President Bunnell hired William Elmhirst Duckering in 1932 to lead the Department of Civil Engineering and Mathematics. The hiring of Duckering marked a turning point in Alaska engineering education. The University of Alaska (UA) had a civil engineering program from 1922, but the instructors generally had only bachelor’s degrees, not always in engineering, and some field experience. Duckering was to change that.
Duckering first visited Alaska during the Nome Gold rush while he was an engineering undergraduate at the University of Washington (UW). After he obtained his engineering degree in 1903, he worked building railways until 1915 when he went back to UW to get his professional degree in civil engineering. He served in WW I, teaching military engineering to West Point graduates. After the war, he taught in UW and University of British Columbia (UBC). Today’s engineering students, who do mountains of problem-solving homework each week, will be amazed that it was not always so. Instructors taught the math and physics of engineering, but the notion of student’s learning by solving textbook problems was not prominent. Ducking authored a text book in 1924, Notes and Problems for Engineering Problem Courses, implying there were engineering courses that did not have “problems.”

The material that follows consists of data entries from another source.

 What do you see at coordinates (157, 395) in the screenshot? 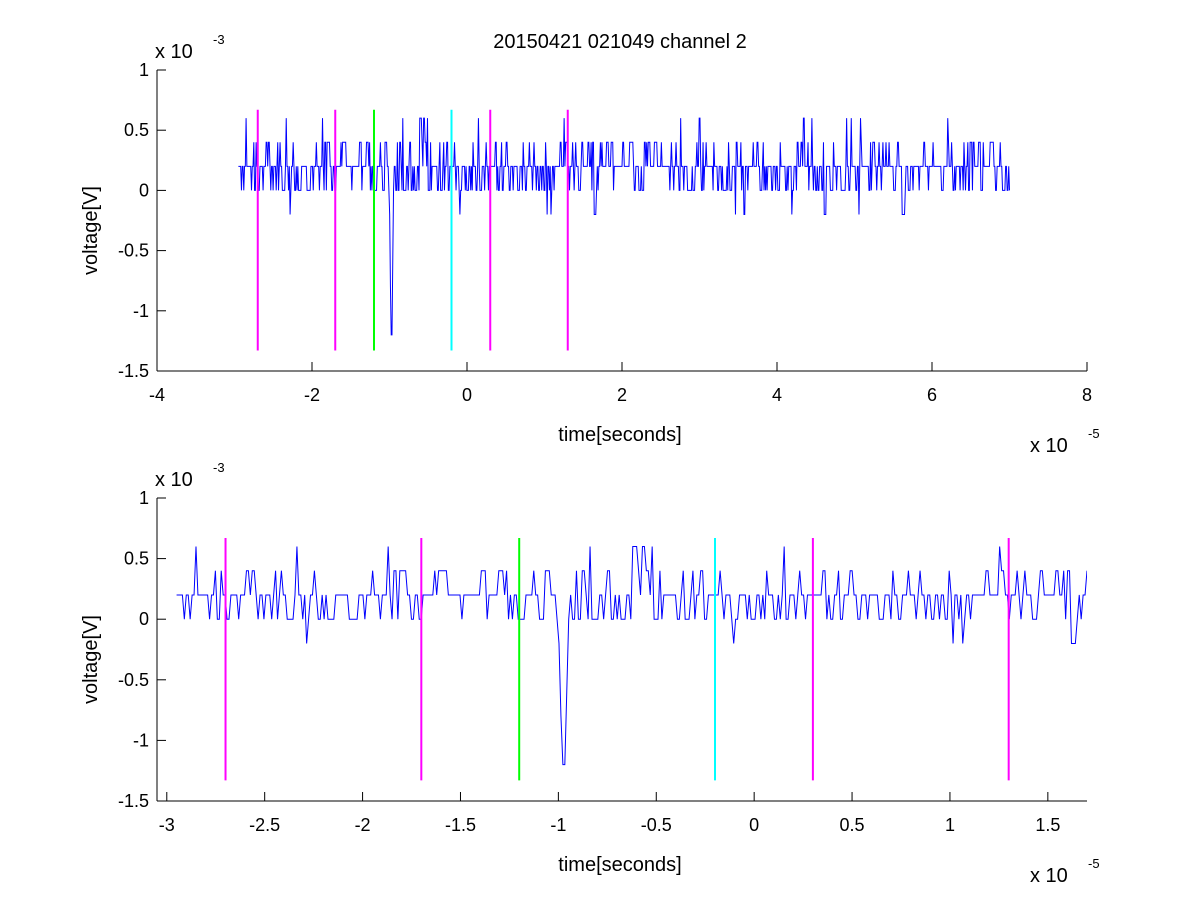
I see `x-tick-label: -4` at bounding box center [157, 395].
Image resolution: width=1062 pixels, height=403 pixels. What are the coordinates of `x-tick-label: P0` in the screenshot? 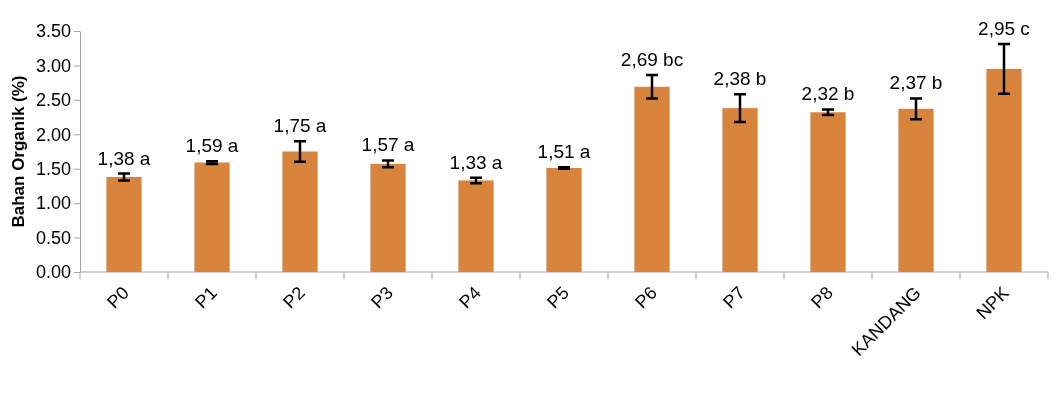 It's located at (118, 298).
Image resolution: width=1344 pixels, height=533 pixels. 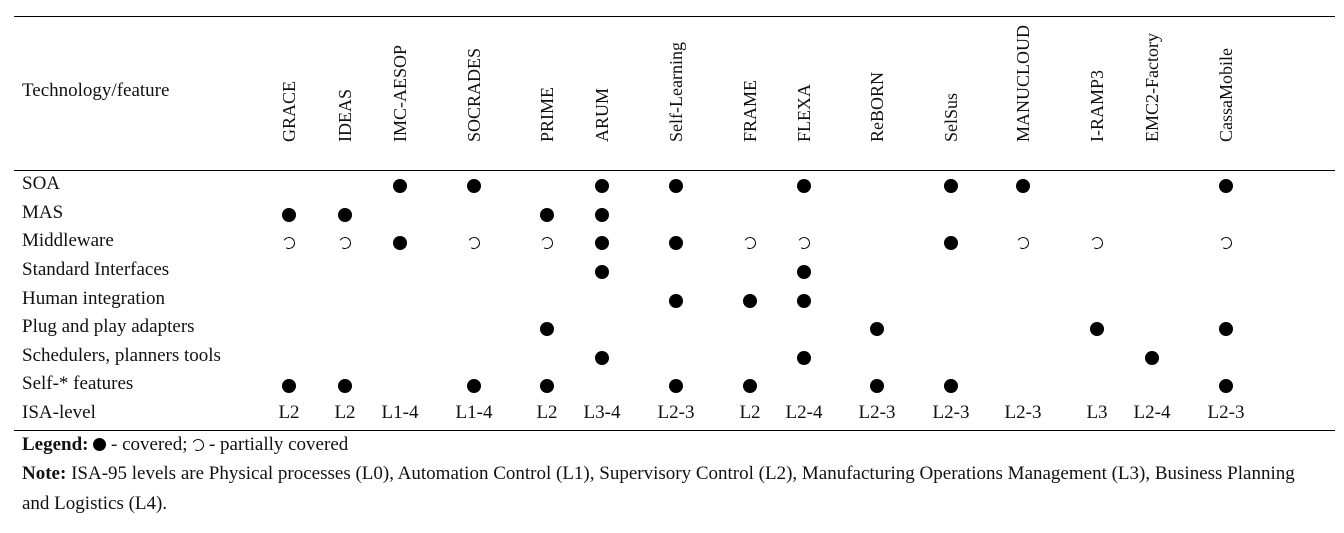 I want to click on column-header-ideas: IDEAS, so click(x=345, y=92).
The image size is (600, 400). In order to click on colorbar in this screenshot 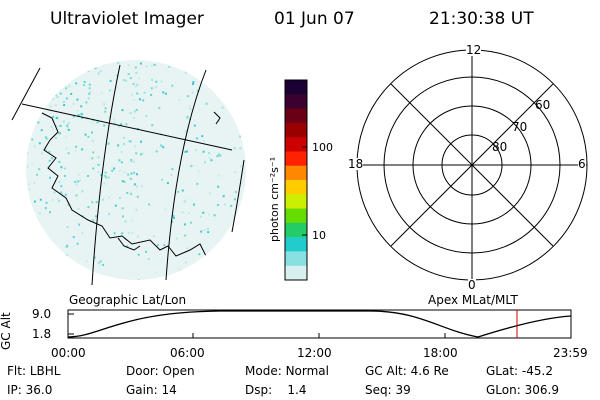, I will do `click(296, 180)`.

When President Bunnell was putting together the UA faculty in 1922, he invited Duckering to join the faculty, but Duckering declined and continued to teach at UBC. Later, following a bout of ill health that forced time off at UBC, Duckering was looking for work and this time President Bunnell persuaded him to come to UA.
Duckering led the civil engineering department from 1932 until his death in 1950. He was also the Dean of the Faculty from 1935 until he became Dean of the University in 1944. Both positions are equivalent to those of a provost in today’s university – he was principal assistant to the President [Bunnell] in academic matters, coordinating courses of study, faculty and student personnel. In 1939, the Board of Regents bestowed on him the title Doctor of Engineering.

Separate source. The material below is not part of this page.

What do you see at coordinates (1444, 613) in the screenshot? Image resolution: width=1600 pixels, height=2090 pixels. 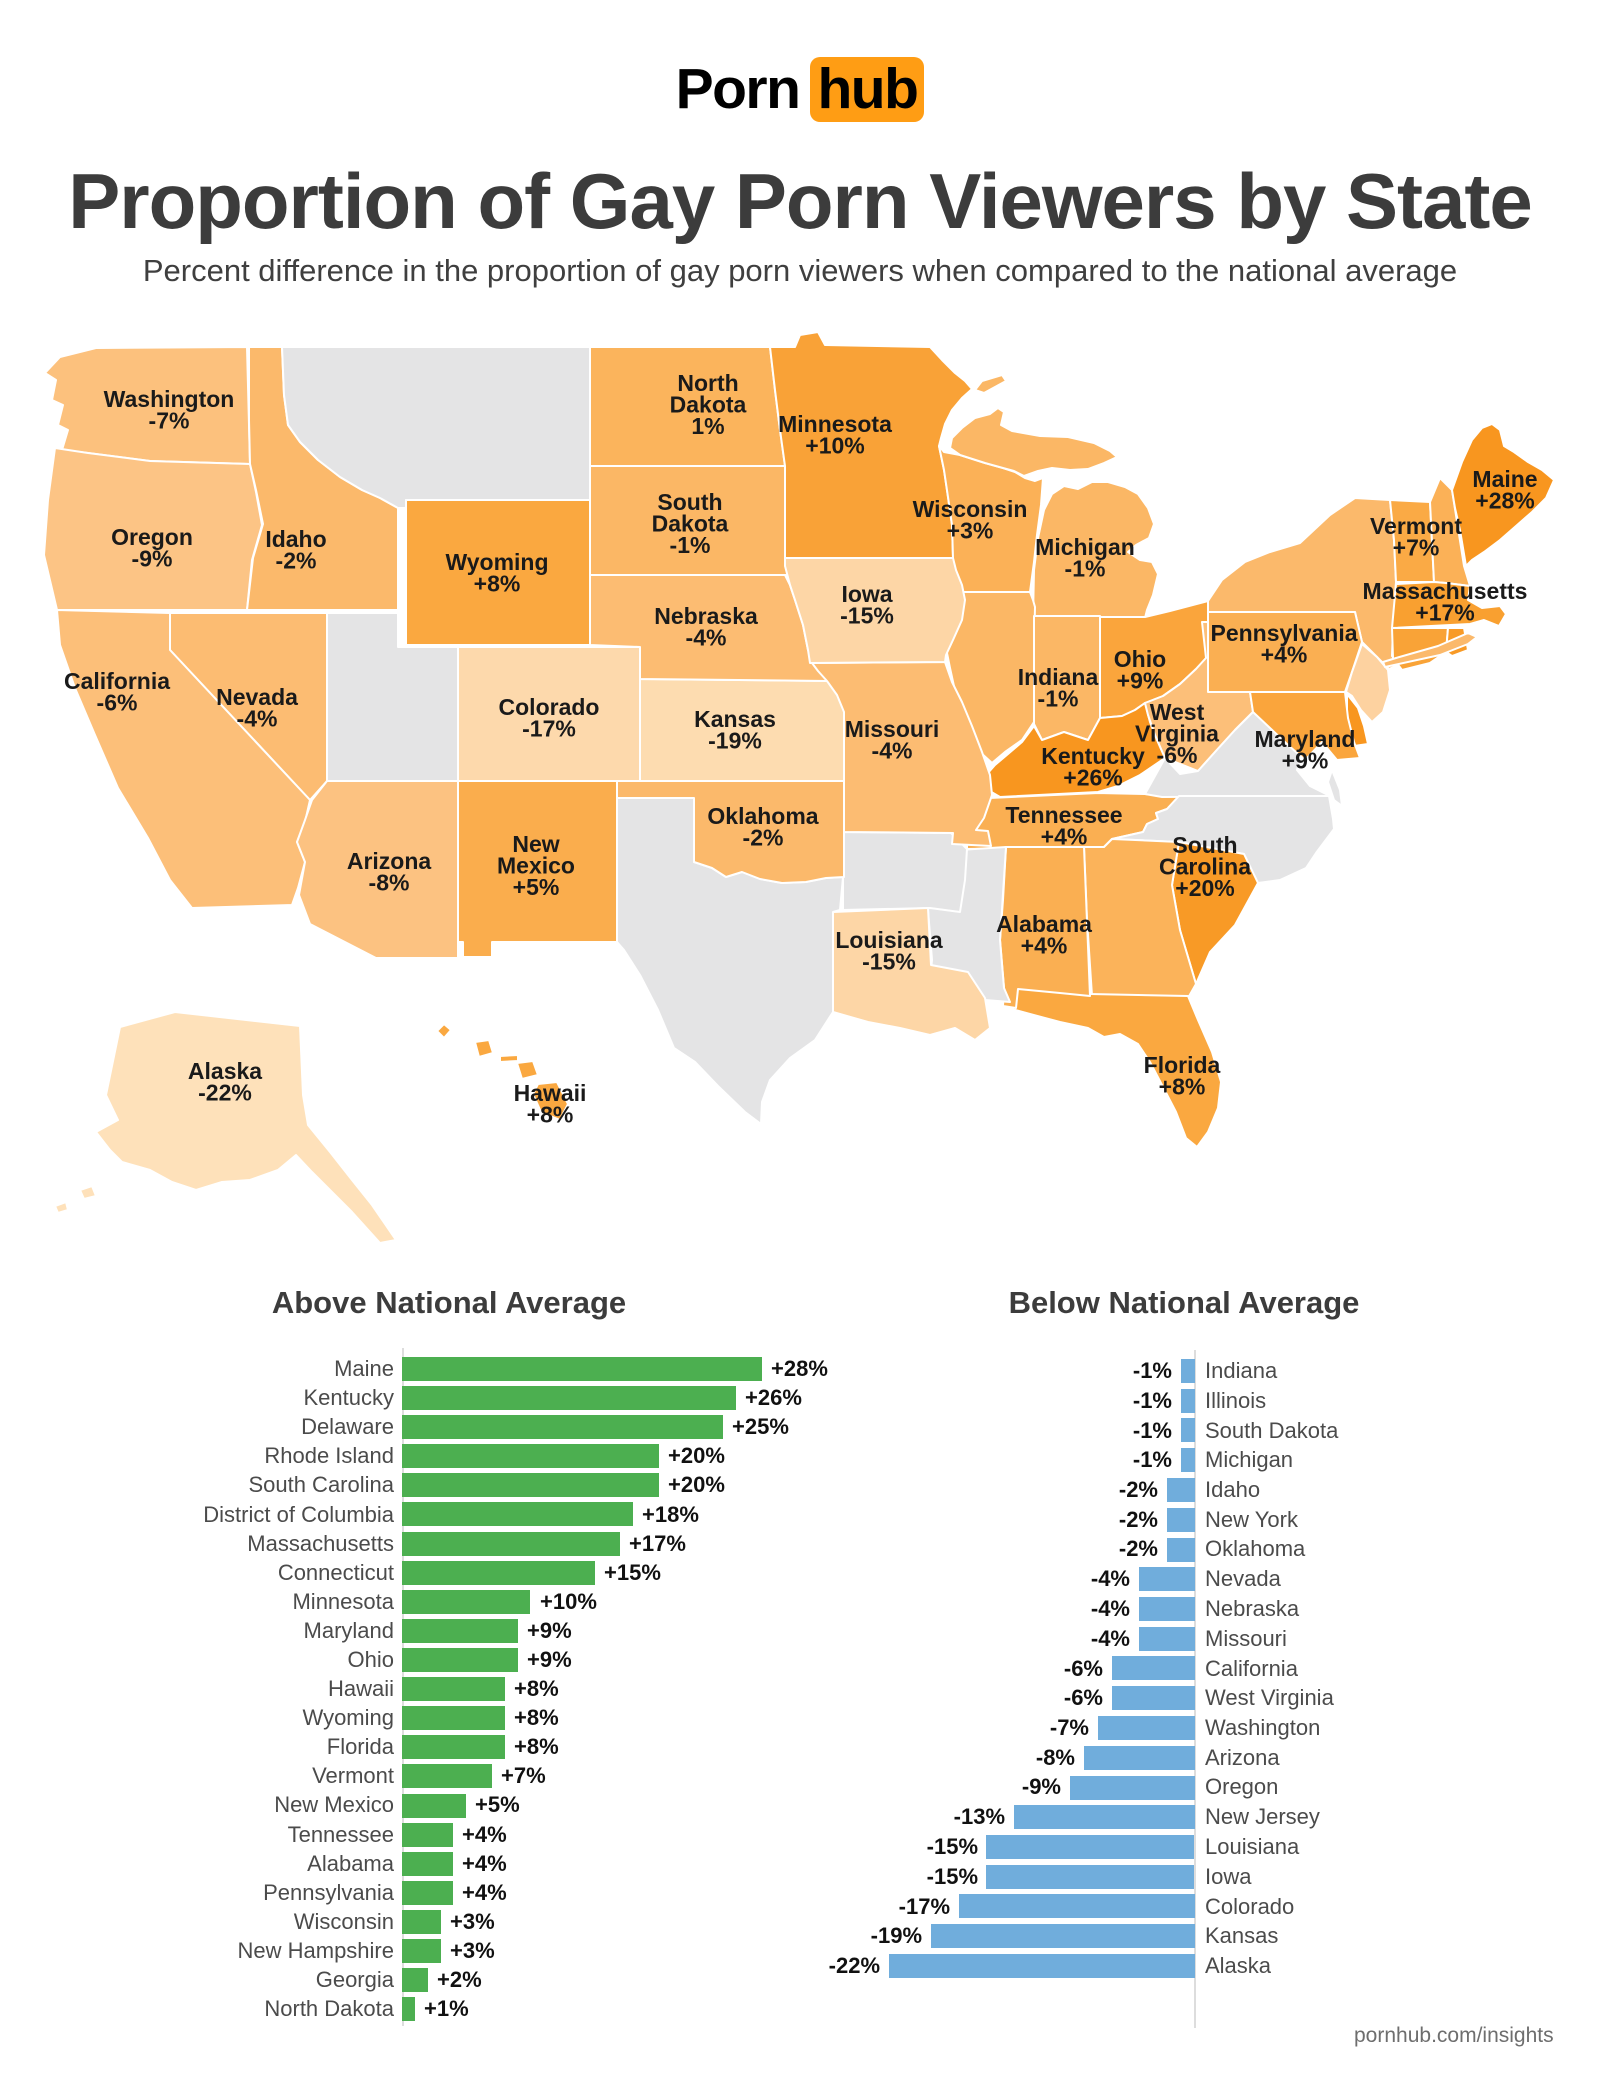 I see `svg-text: +17%` at bounding box center [1444, 613].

Dean Duckering was a force in the academic development and recognition of UA . He led the drive that obtained accreditation from the Engineering Council for Professional Development (ECPD) in 1941 (ECPD became ABET in 1980.) He also led the university to accreditation by the Northwest Association in 1945.

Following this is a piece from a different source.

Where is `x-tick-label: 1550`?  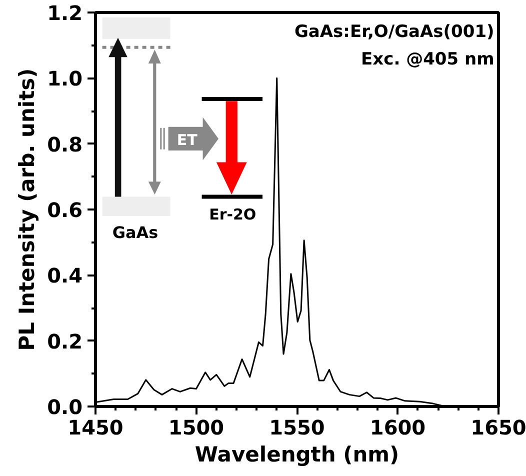
x-tick-label: 1550 is located at coordinates (297, 428).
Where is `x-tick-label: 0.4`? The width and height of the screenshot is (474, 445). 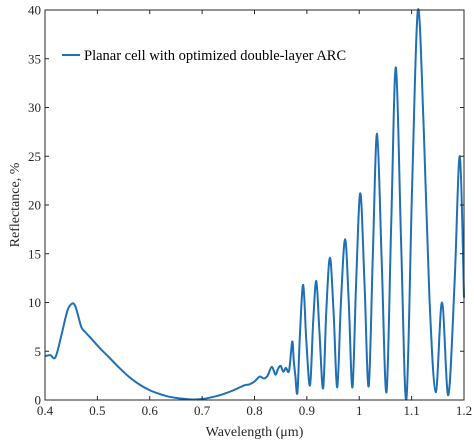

During an interview in 2010, our first female engineering graduate, Helen Atkinson, remembered Dean Duckering (he was always called “dean”). Noting that Duckering was a railroad engineer, Helen relates drawing bridges with ink on linen and being required to draw all the rivets – many rivets – which was very time consuming. At the dedication of the Duckering Building in 1963, Woody Johansen (who is the namesake of the freeway in Fairbanks) related being a student under Dean Duckering: "His voice was his most dominant characteristic. It was forceful, carried authority and yet it expressed the unlimited understanding necessary, that rare college professor who is able to encourage his students to extend themselves to the utmost and become a credit to themselves, their university and their county – this Dean Duckering was always able to do."